Set exercise: Copy the records word for word, from the line with "Identify the location" to the line with "Multi keywords highlighter is", including both of those lines. Leave the pictures out of your copy.

Given data:
------------------------
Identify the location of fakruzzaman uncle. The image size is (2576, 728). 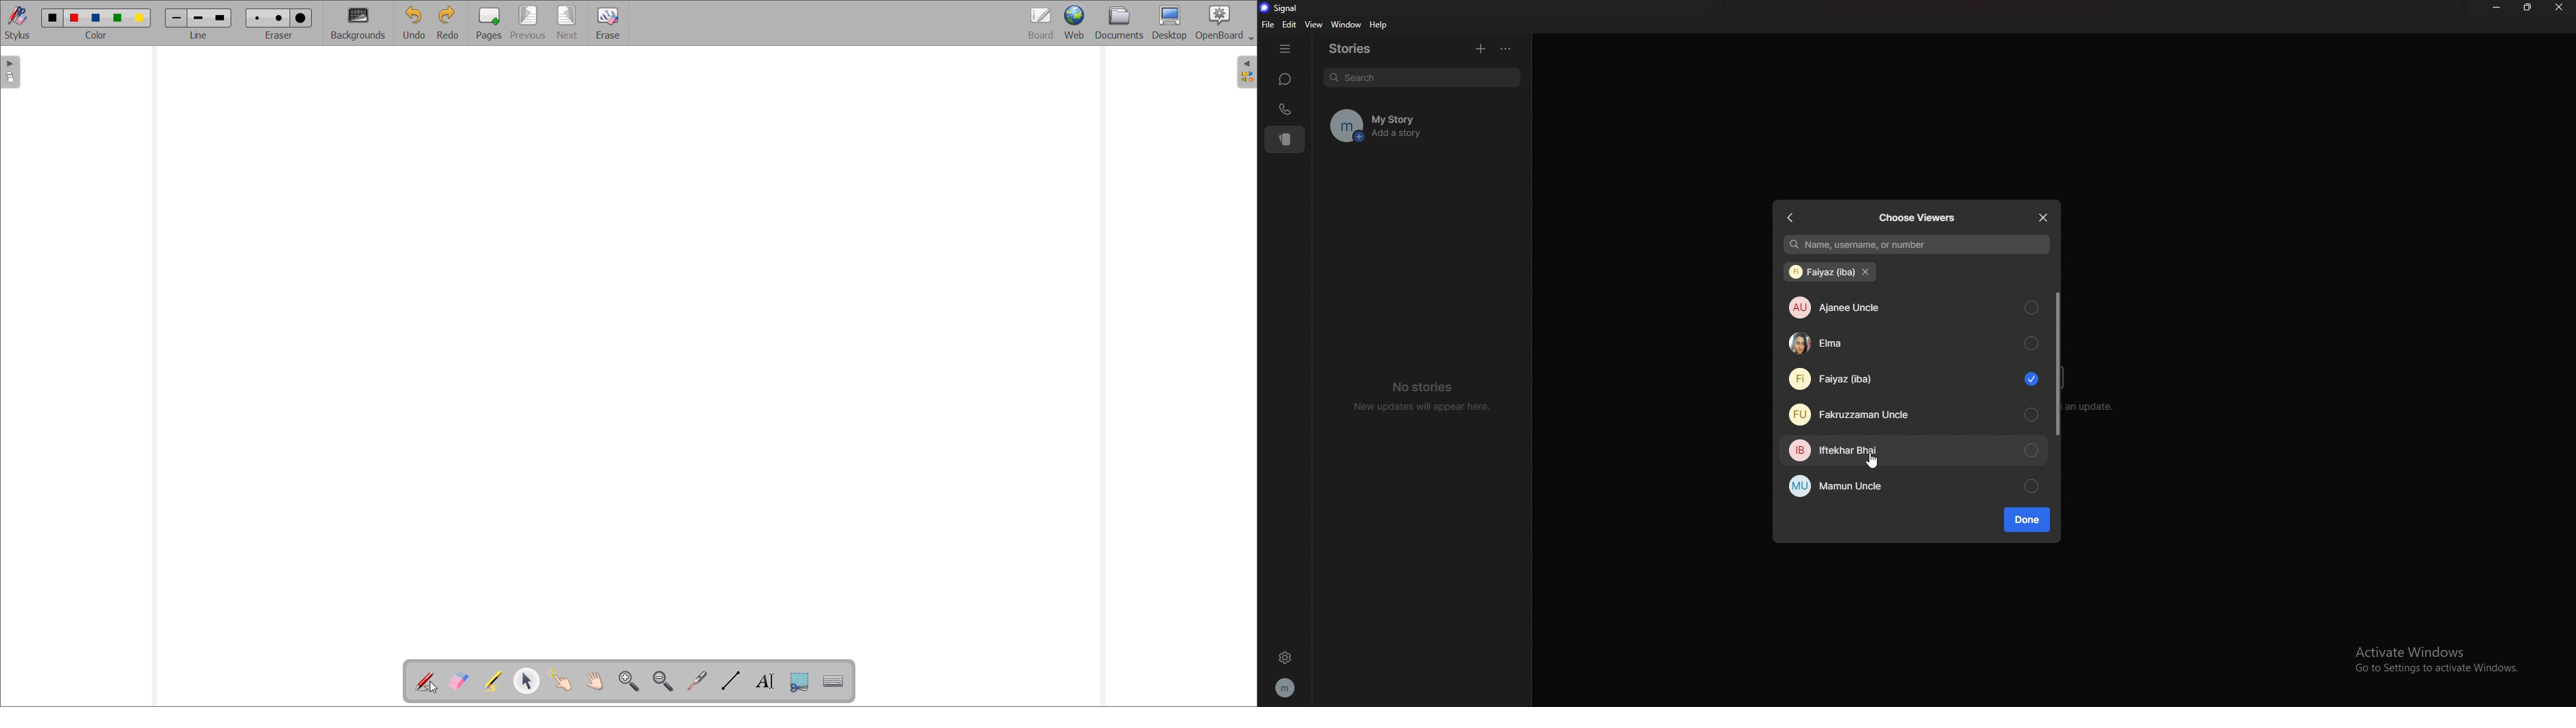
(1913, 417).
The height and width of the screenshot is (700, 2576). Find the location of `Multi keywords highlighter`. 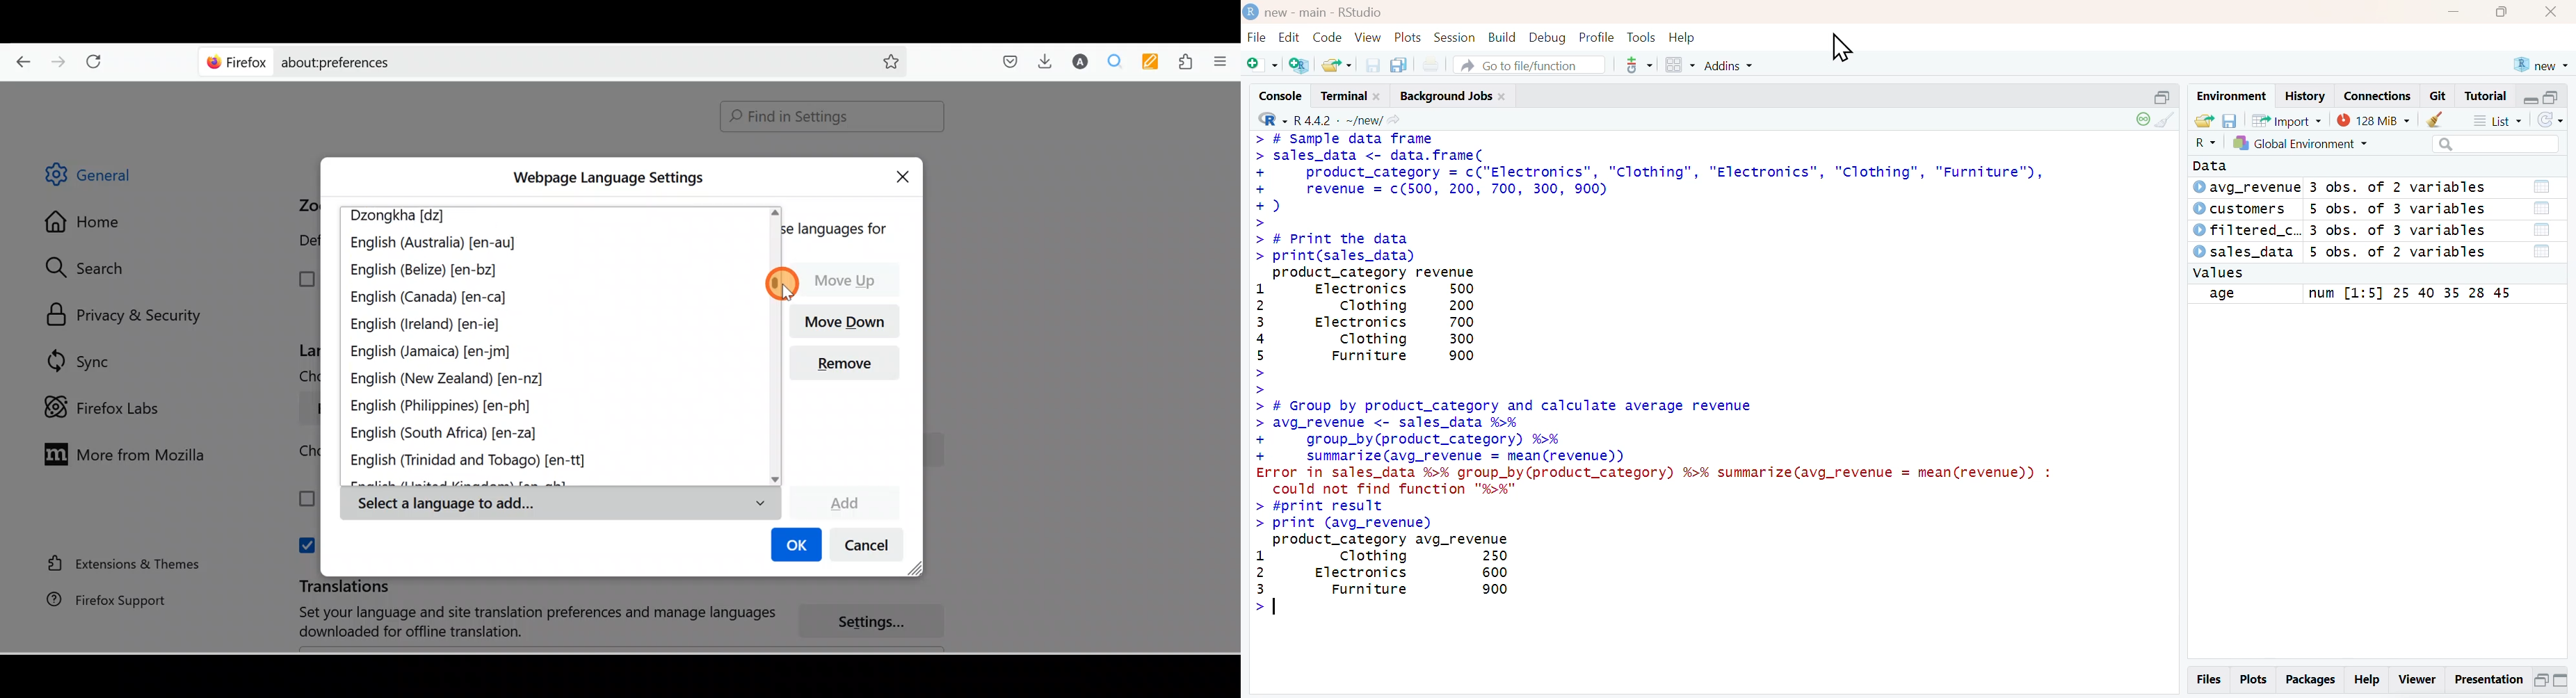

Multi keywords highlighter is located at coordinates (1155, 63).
------------------------
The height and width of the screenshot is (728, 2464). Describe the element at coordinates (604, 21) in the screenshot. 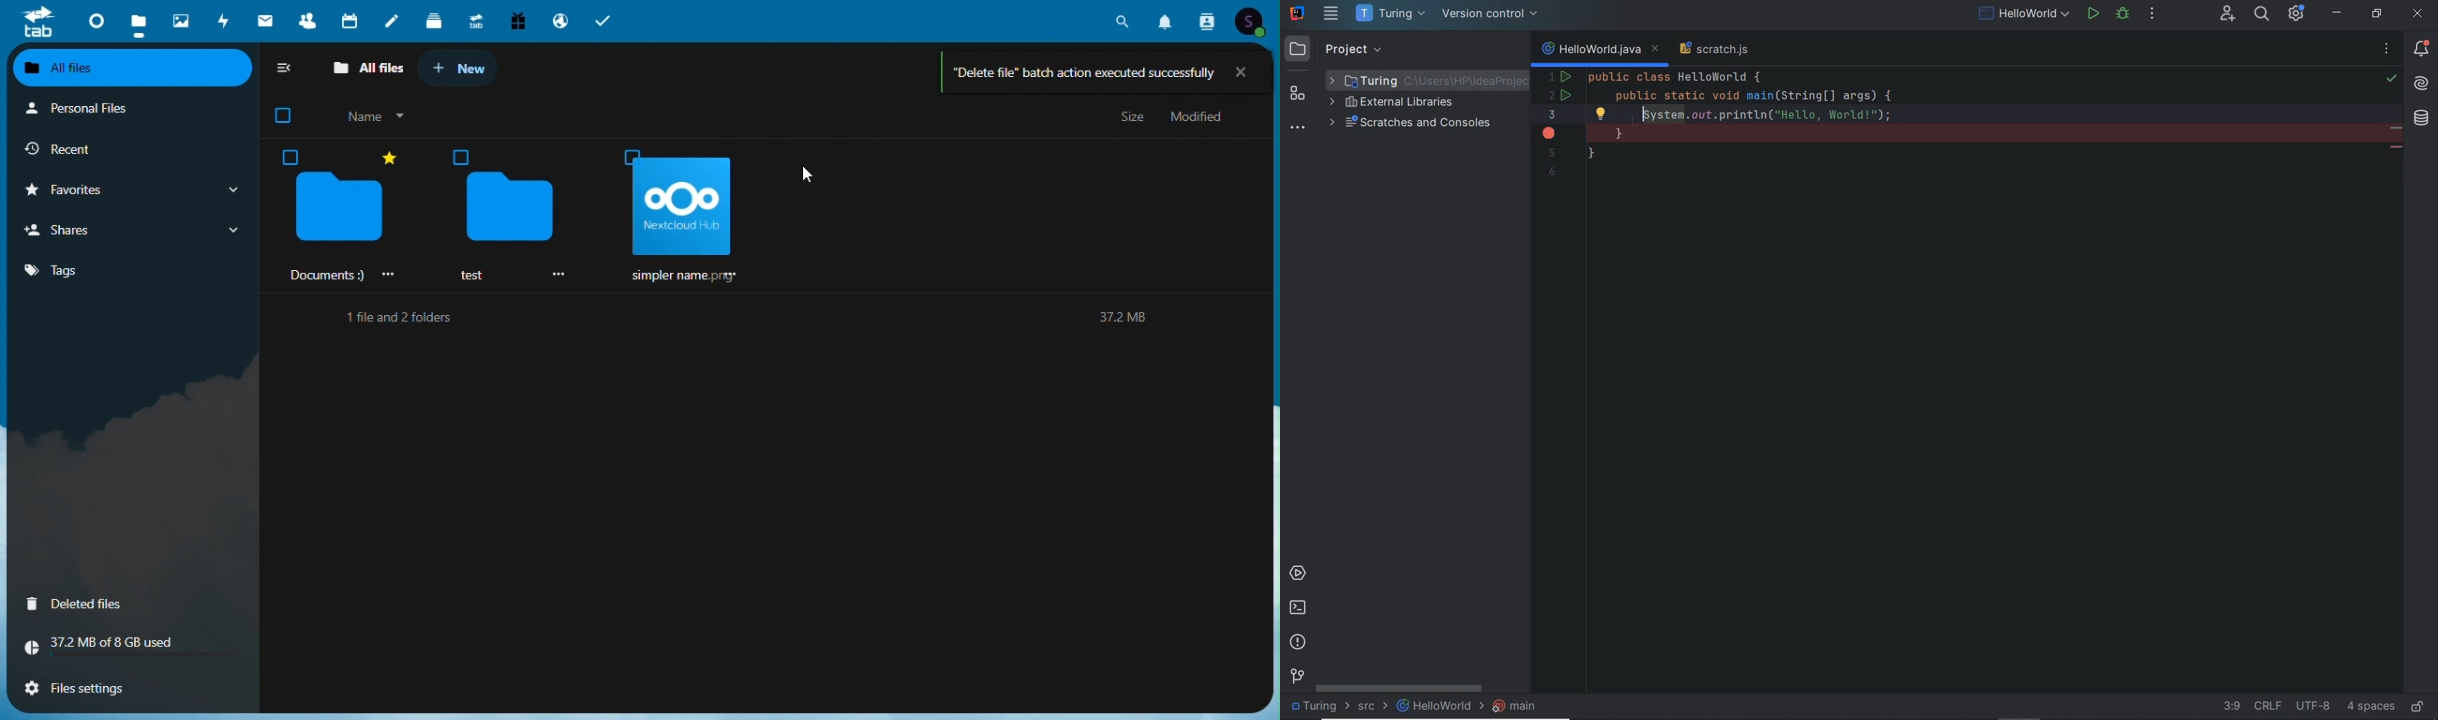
------------------------
Task response:
Identify the location of fakruzzaman uncle. The image size is (2576, 728). 
(1913, 417).
The height and width of the screenshot is (700, 2576). Find the location of `Multi keywords highlighter`. 

Multi keywords highlighter is located at coordinates (1155, 63).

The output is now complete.